High tech industries and startups with cutting edge technology must start developing around the IITs based on the advantages they foresee because of their proximity of IITs. The central and state governments may build Technology Park in vicinity. Global high tech companies may be invited to setup their R&D centers. IITs must emphasize more on teaching product design and research.
IITs must start the practice of teaching assistants and research assistants along with graduate assistants and on-the-campus jobs for their students. It will build confidence and create a dignity for labor. It may help in creating interest for joining teaching profession or research work among the students. Interestingly, IITians develop as introverts.I wish the education program included ways and means to develop their soft skill and make them a little more extrovert.
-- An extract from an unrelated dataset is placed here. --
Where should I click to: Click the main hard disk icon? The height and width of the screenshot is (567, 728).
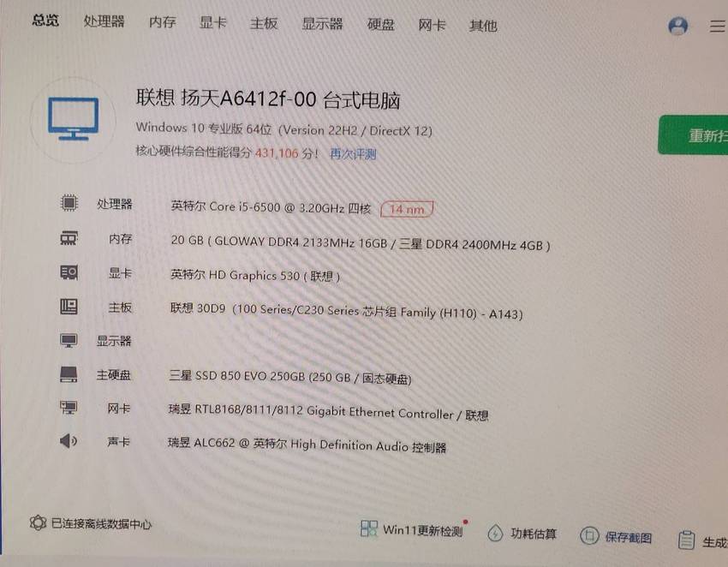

While researches in cutting edge technologies are essential, IITs must devote some of its resources on the product research that gives the country a lead over others. IITs must develop very close links of the industries in the region and help them with their research and development input or even with some critical problem solutions to make them globally competitive or superior.
As Chennais Prof Ashok Jhunjhunwala is already showing the way out, the other IITs also should help with uniquesolutions to rural development. Department such as agricultural engineering can come out with cheaper and reliable equipment that can establish home based business for cultivators. Department of mechanical engineering can research on clean power generation, effective windmills, and solar plates. IITs must help our industries to develop as competitive India with new or better products at cheaper cost by allocating a part of its resources the research in this direction.
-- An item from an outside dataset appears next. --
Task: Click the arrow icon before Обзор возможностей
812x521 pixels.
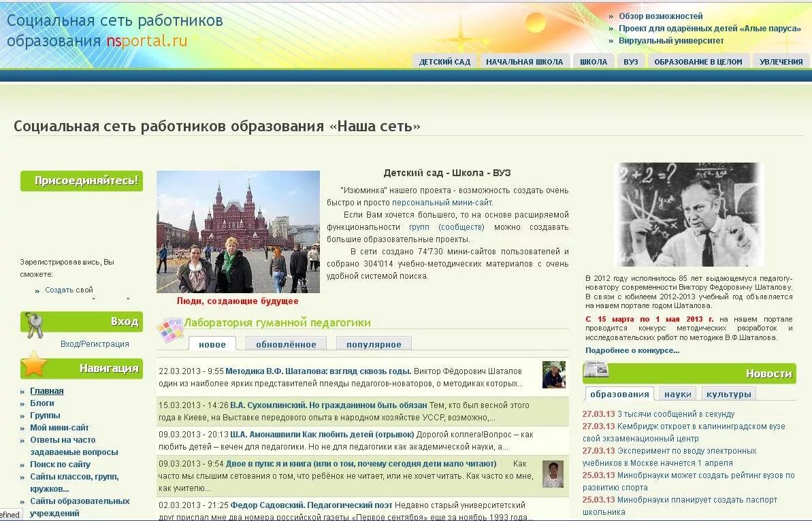Action: point(611,15)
I wish someone takes a lead and publish a magazine, may be monthly, that caries the stories of the professional institutes only- their achievements, their plans, and their failures too. The objective of the magazines must be to let the common people of the country know what are the contributions of the best brains of the country.
I am sure all the IITs as well other research institutions must have developed a networking to avoid duplication and to achieve the best of synergy of the resources. If it does not exit, it should come up soon.
I wish to see them as big and as reputed as Stanford, Harvard, Berkeley and MIT and that also in my lifetime. At least, twenty institutions including all IITs, IISc, IIMs, BITS, and some more, must appear in the list of 100 best educational institutes of the world. And the nearest institutes of repute transform Gauhati, Kharagpur, Pilani, Dehradoon, and Kanpur into mini-silicon-valleys. I am only 66this August. Am I dreaming or expecting too much?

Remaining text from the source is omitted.